(Passage provided)
◆ ◆ ◆

1984 film by Richard Lester

Finders Keepers is a 1984 American comedy film directed by Richard Lester, and starring Michael O'Keefe, Beverly D'Angelo, Brian Dennehy, Louis Gossett Jr. and Jim Carrey. It was adapted from Charles Dennis' 1974 novel The Next-to-Last Train Ride. The film opened on May 18, 1984, earning $865,207 during its first weekend in 753 theaters.

==Plot==
In 1973, Georgiana Latimer schemes with her lover, Josef Sirola, to steal five million dollars in cash from her father's safe. As Georgiana pretends to be a widow in mourning, she and Josef hide the loot in a coffin and plan to transport it by train to New York.

Elsewhere, young Michael Rangeloff is on the run from the irate women's roller derby team that he manages. Michael escapes by disguising himself in a U.S. Army uniform at the Oakland, California, train station, where two military officials assume he is accompanying the coffin. Meanwhile, Georgiana and Sirola have noticed Michael and follow him.

On board, Michael becomes friendly with scatterbrained actress, Standish Logan, and soon discovers the coffin contains millions of dollars. During a stop in Reno, Nevada, Michael telephones his friend, Century Milestone, an experienced conman, who later boards the train dressed as a minister. Meanwhile, the conductor makes an unplanned stop in High River, Nebraska, to deliver the deceased hero to his hometown. Michael and Century get off the train with the coffin, along with Standish, who plays the role of Biddlecoff's widow.

After a quick funeral, Michael and Century unearth the money from the grave. In the meantime, Sirola, who was forced off the train earlier, learns about the hero's burial on television and travels to High River to retrieve the money. Georgiana also arrives in town but is arrested by FBI agent Ormond. When Michael and Century finish gathering the money, they discover Sirola has kidnapped Standish and taken her to an empty farmhouse. However, the home is a prefabricated dwelling, which is towed the next day. Michael and Century locate the moving house, take over from the driver, and confront Sirola. After Standish is rescued, she, Michael, and Century make a getaway with the five million dollars, while Sirola is arrested.

◆ ◆ ◆

(Extracted information)
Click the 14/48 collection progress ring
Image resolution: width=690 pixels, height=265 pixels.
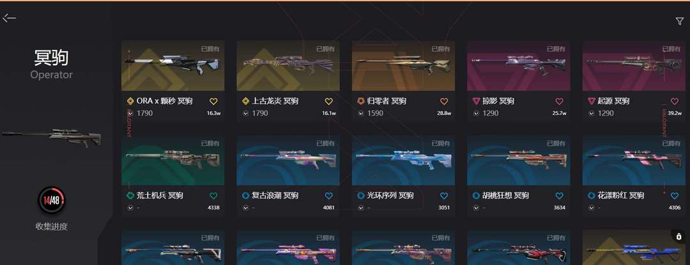click(52, 201)
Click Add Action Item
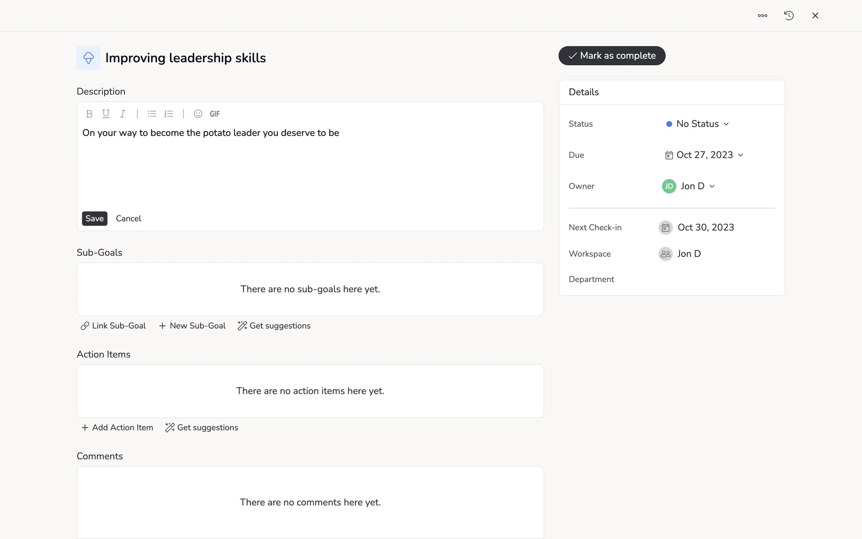Image resolution: width=862 pixels, height=539 pixels. [x=117, y=428]
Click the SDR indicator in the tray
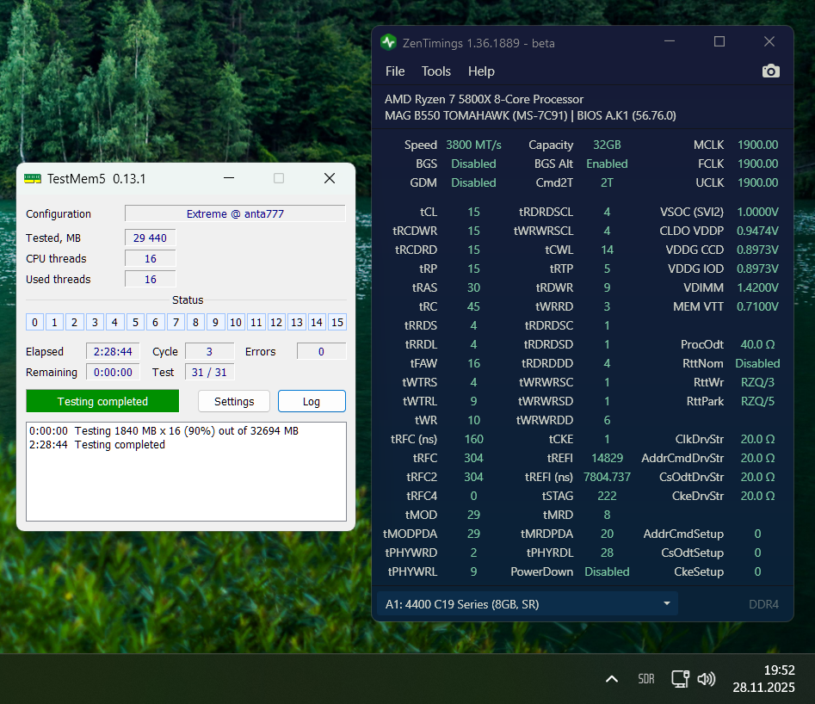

◆ ◆ ◆

(Objective A)
According to the Finders Keepers passage, how much did the film earn during its first weekend?
(Objective B)
Summarize the Finders Keepers passage in three sentences.
(Objective C)
Translate this sentence from the Finders Keepers passage into Spanish: "It was adapted from Charles Dennis' 1974 novel The Next-to-Last Train Ride."

(Task answer A)
$865,207, in 753 theaters.

(Task answer B)
Finders Keepers is a 1984 American comedy directed by Richard Lester and adapted from Charles Dennis' 1974 novel The Next-to-Last Train Ride. In the story, roller derby manager Michael Rangeloff disguises himself in a U.S. Army uniform and discovers that a coffin on a train holds five million dollars stolen by Georgiana Latimer and Josef Sirola. With conman Century Milestone and actress Standish Logan, he digs up the money after its burial in High River, Nebraska, rescues Standish from Sirola, and escapes with the cash while Sirola is arrested.

(Task answer C)
Fue adaptada de la novela de 1974 de Charles Dennis, The Next-to-Last Train Ride.